Abstract
Background
Asphyxial event can compromise the function of many vital organs like brain, heart, and kidneys. Cardiac dysfunction results from hypoxic injury to subendocardial tissue, papillary muscle, and myocardium. The aim of this work was to assess correlation between cardiac troponin T levels, myocardial dysfunction, inotrope requirements, hypoxic ischemic encephalopathy (HIE) stages, and outcome in asphyxiated neonates.
Methods
This cohort study was conducted on 48 neonates aged (1–28) days old, both sexes, exposed to perinatal asphyxia, and admitted in NICU unit in Benha University Hospital during the period from September 2022 to August 2023. Neonates had blood drawn for CBC, liver, kidney functions, and serum troponin T levels. Also, assessment by echocardiography and MRI were done to these patients in the first 3 days.
Results
Troponin T levels were significantly higher in neonates with myocardial dysfunction (systolic or diastolic), who required inotropic support, mechanical ventilation, or who were non-survivors. Troponin T levels significantly correlated with HIE severity, as assessed by Apgar scores and Sarnat staging.

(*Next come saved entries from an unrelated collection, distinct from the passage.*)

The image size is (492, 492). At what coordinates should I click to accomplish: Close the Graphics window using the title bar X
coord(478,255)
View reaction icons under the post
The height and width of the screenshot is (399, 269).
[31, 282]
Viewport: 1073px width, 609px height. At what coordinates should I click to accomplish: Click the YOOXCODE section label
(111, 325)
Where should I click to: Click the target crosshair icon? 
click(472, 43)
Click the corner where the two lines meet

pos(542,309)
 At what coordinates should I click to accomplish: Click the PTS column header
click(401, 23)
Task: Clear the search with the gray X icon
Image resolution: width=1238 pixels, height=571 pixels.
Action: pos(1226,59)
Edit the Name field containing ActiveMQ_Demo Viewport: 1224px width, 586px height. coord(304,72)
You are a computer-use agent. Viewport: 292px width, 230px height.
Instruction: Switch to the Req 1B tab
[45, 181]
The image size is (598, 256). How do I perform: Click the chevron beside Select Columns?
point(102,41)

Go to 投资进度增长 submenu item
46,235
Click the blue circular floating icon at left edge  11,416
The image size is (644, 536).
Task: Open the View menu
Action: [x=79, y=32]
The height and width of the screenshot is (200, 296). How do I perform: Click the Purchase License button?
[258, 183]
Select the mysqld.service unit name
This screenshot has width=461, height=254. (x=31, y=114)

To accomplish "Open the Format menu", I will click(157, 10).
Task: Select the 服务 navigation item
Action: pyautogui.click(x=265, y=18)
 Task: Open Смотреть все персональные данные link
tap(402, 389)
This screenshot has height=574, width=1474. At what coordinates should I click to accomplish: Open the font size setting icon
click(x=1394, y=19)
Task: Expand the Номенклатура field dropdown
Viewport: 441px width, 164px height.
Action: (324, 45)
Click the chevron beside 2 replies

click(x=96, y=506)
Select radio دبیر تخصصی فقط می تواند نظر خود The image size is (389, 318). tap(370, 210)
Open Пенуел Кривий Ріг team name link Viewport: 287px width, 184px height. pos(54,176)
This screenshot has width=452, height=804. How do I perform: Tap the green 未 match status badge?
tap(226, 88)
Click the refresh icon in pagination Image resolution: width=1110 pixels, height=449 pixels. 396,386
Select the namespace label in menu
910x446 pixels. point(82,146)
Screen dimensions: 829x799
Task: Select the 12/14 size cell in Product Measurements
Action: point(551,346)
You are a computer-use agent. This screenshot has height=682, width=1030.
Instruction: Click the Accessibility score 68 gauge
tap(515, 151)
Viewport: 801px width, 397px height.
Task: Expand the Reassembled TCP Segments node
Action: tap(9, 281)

ROC curve revealed that cardiac troponin T levels have high accuracy at a cutoff value of >0.18 ng/mL, >0.18 ng/mL, and >0.18 ng/mL, respectively, in detecting myocardial dysfunction, morbidity, and mortality in patients with HIE with reliable sensitivity (84.2%–92.3%) and specificity (88.2%–93.1%).
Conclusions
Elevated cardiac troponin T is highly suggestive of myocardial dysfunction in cases of HIE. It is significantly correlated to severity of HIE, morbidity, and mortality in asphyxiated neonate.